Cod Almighty | Match Report

by Tony Butcher

21 October 2013

Why so few? Has there been an outbreak of vitus gerulaitus down near Stroud? I counted 15 of them in and 15 out. The Gloucestershire Old Sports have fewer followers than Wolfie Smith. Power to the people. Yeah, right on.

A bright, breezy, muggy day in the home of moan with the home stands thronged with the literati and glitterati of showbiz. Who's that girl with clumsy boots and peekaboo roots that people think so dashing?
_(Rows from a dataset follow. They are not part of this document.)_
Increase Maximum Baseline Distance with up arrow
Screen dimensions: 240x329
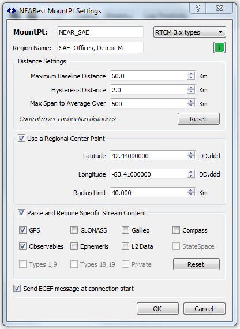191,74
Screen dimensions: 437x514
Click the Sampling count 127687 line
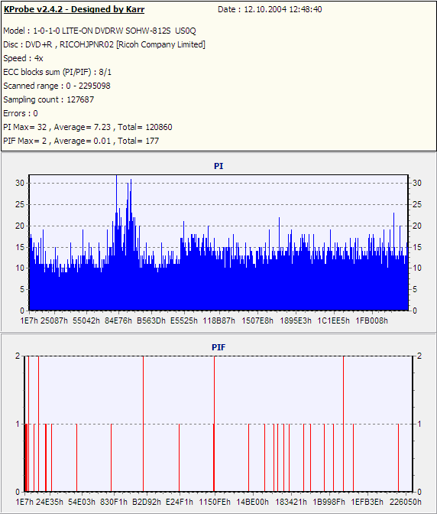tap(48, 99)
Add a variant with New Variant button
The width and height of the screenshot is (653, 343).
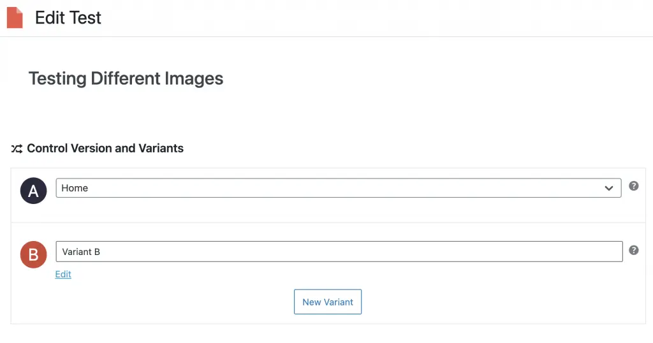pos(328,302)
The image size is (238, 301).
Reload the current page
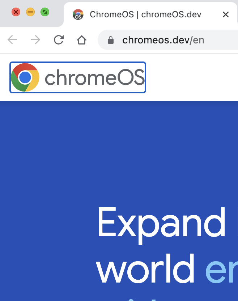[x=59, y=40]
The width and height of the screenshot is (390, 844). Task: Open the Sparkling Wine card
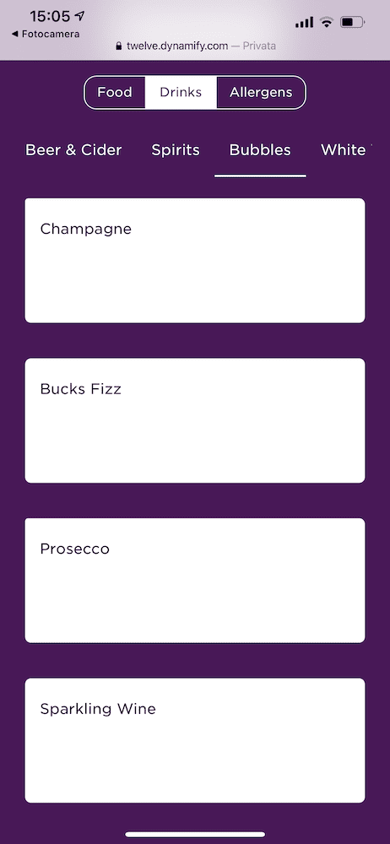(x=195, y=740)
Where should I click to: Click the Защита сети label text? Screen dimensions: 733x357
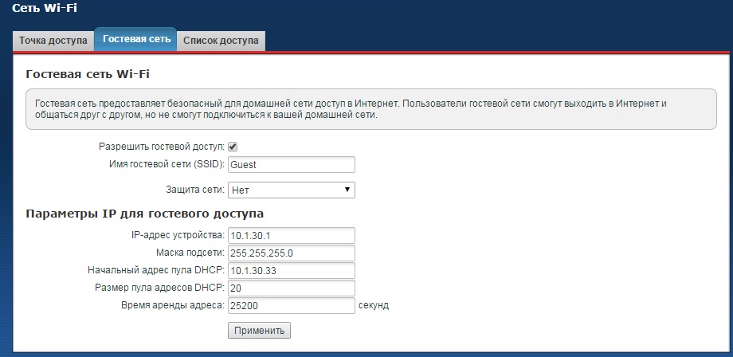point(194,190)
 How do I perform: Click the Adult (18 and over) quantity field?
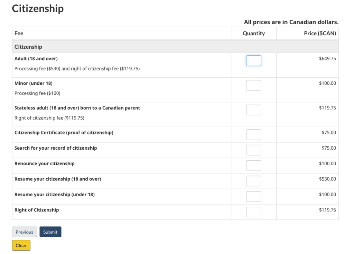253,61
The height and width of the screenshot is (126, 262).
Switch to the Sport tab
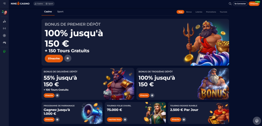pyautogui.click(x=60, y=12)
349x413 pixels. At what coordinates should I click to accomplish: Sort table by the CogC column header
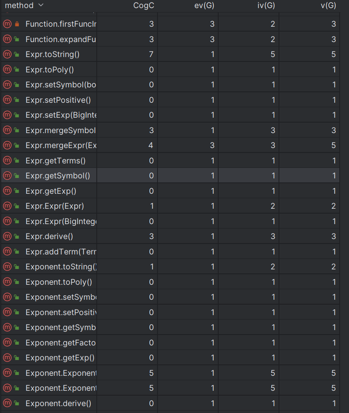[x=144, y=5]
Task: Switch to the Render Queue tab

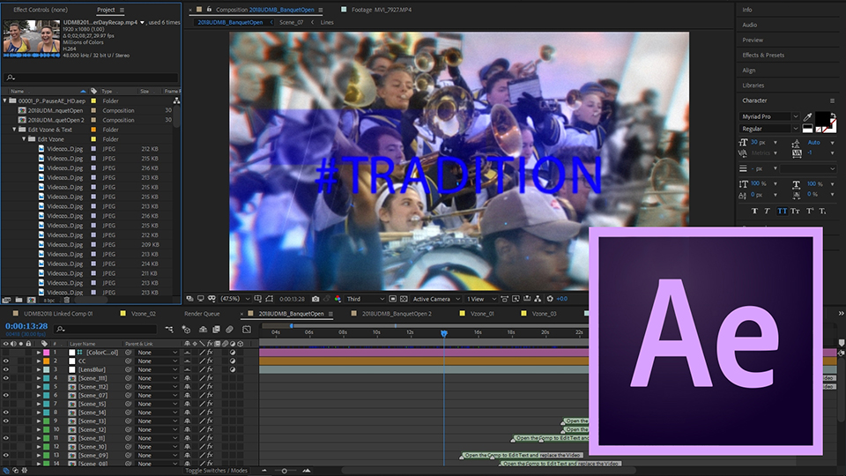Action: coord(202,313)
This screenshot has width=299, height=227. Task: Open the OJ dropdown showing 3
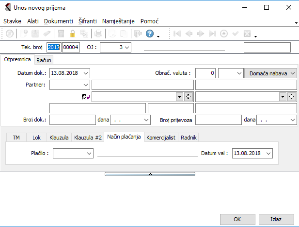(127, 47)
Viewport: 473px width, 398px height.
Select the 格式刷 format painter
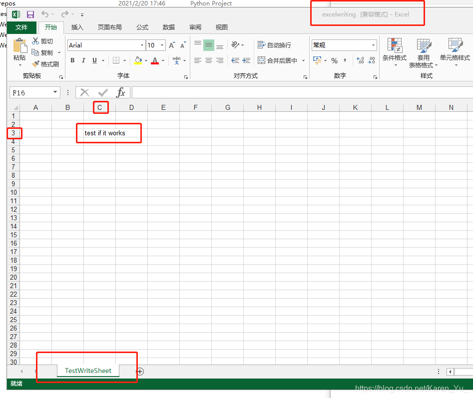45,64
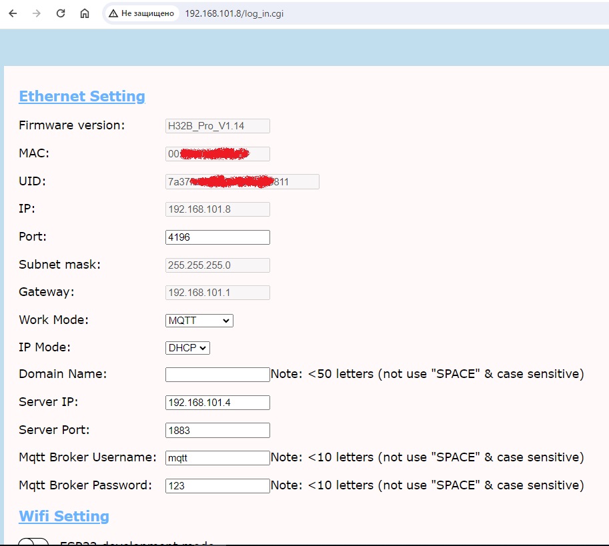This screenshot has width=609, height=546.
Task: Focus the empty Domain Name field
Action: point(217,375)
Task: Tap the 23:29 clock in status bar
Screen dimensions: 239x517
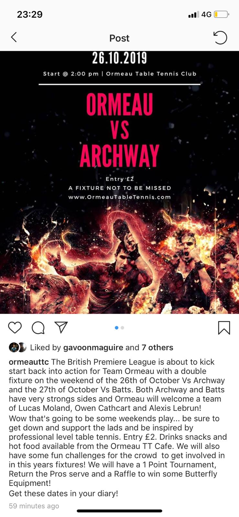Action: tap(30, 15)
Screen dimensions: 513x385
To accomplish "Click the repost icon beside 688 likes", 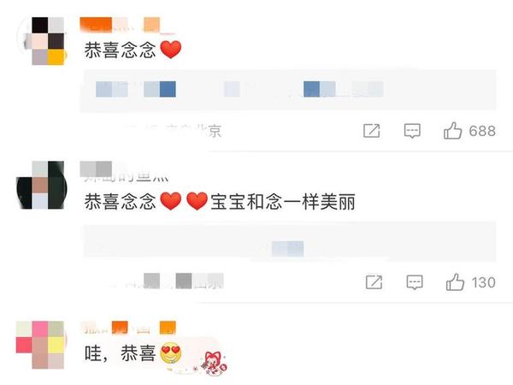I will (372, 131).
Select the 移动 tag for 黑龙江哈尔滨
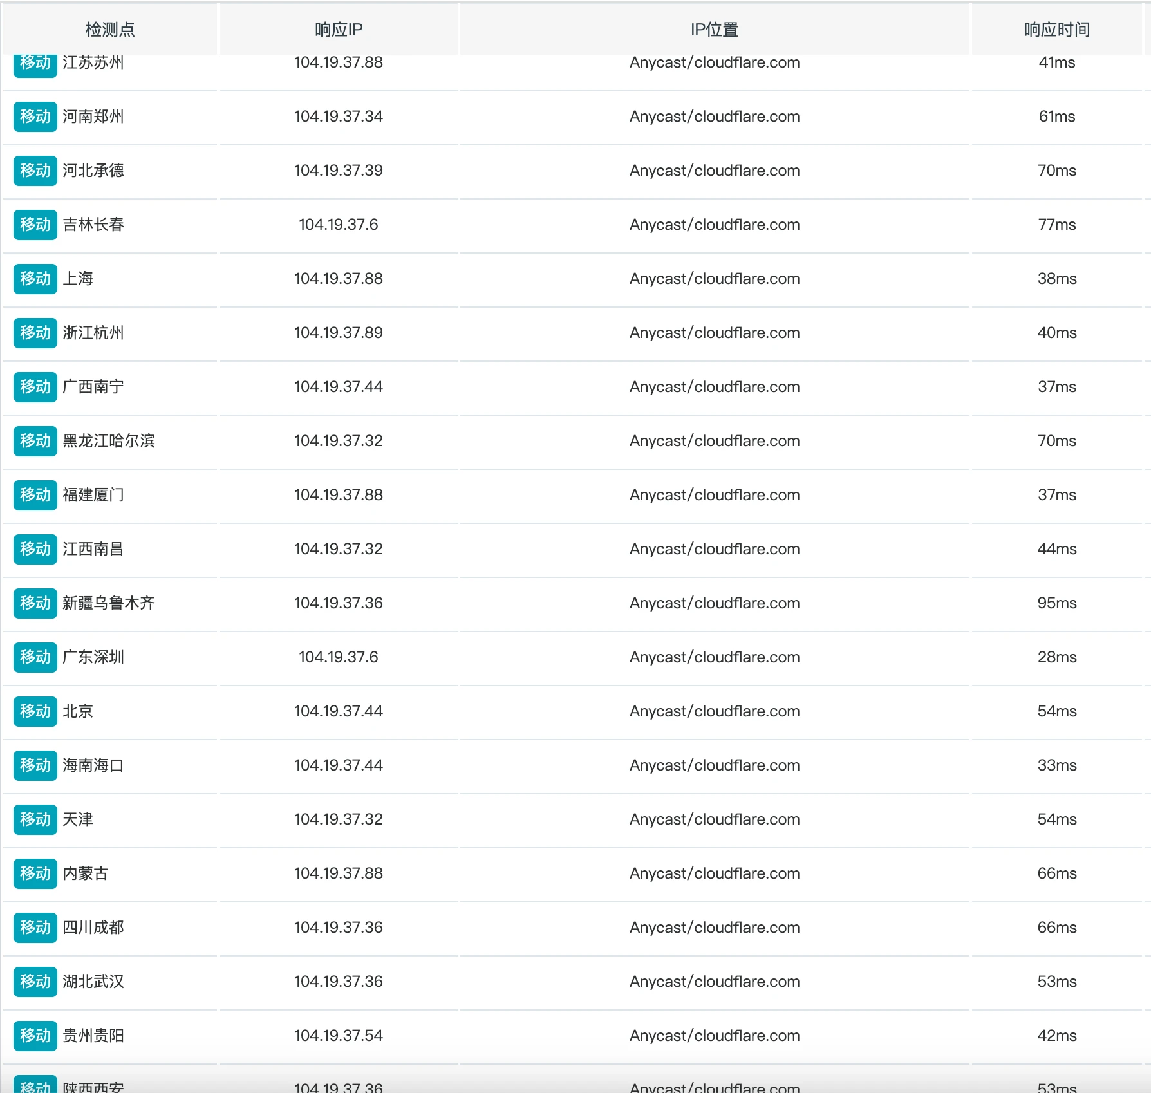The width and height of the screenshot is (1151, 1093). 35,441
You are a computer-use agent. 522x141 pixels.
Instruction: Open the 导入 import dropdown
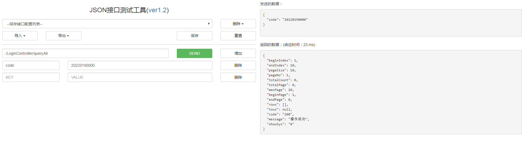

It's time to stand and deliver a decent game.

Town lined up in a 4-4-2 formation (subject to contract) as follows: McKeown, Hatton, Pearson, Doig, Thomas, Colbeck, Kerr, Disley, Rodman, Cook, Hannah. The substitutes were McDonald, Neilson, Jones the hairstyle, McLaughlin and Hearn. You can only guess at the pools of sorrow and waves of joy that drifted through the empty ground at that team. Two old diddymen with wingless blunders beside them. No pace, no height, no strength, no-no-no-no limit to the mundanity in the muddling middle.

Forest Green were big, clad top to toe in that lurid lime monstrosity of a kit and had Russell, the fading silent scream star, in a fetching luminous orange outfit. Losers on a losing streak. They'll be Big Friendly Giant Rovers then.

Think llamas in pyjamas and you'll be instantly calmer. Or you could go to the farmers' market in Caistor. Let's get the end of the pier show on the road, right here, right now.

First half: The light at the end of the tunnel (is the light of an oncoming train)

The BFGR kicked off towards the Pontoon by going backwards to Christmas. Straight back to Russell, straight up in the air towards Wright, the wrong stuff up front. So what have we learned from the glut of Grim memories hitting bookstores near you? John Fenty isn't the chairman, but is a man obsessed with chairs.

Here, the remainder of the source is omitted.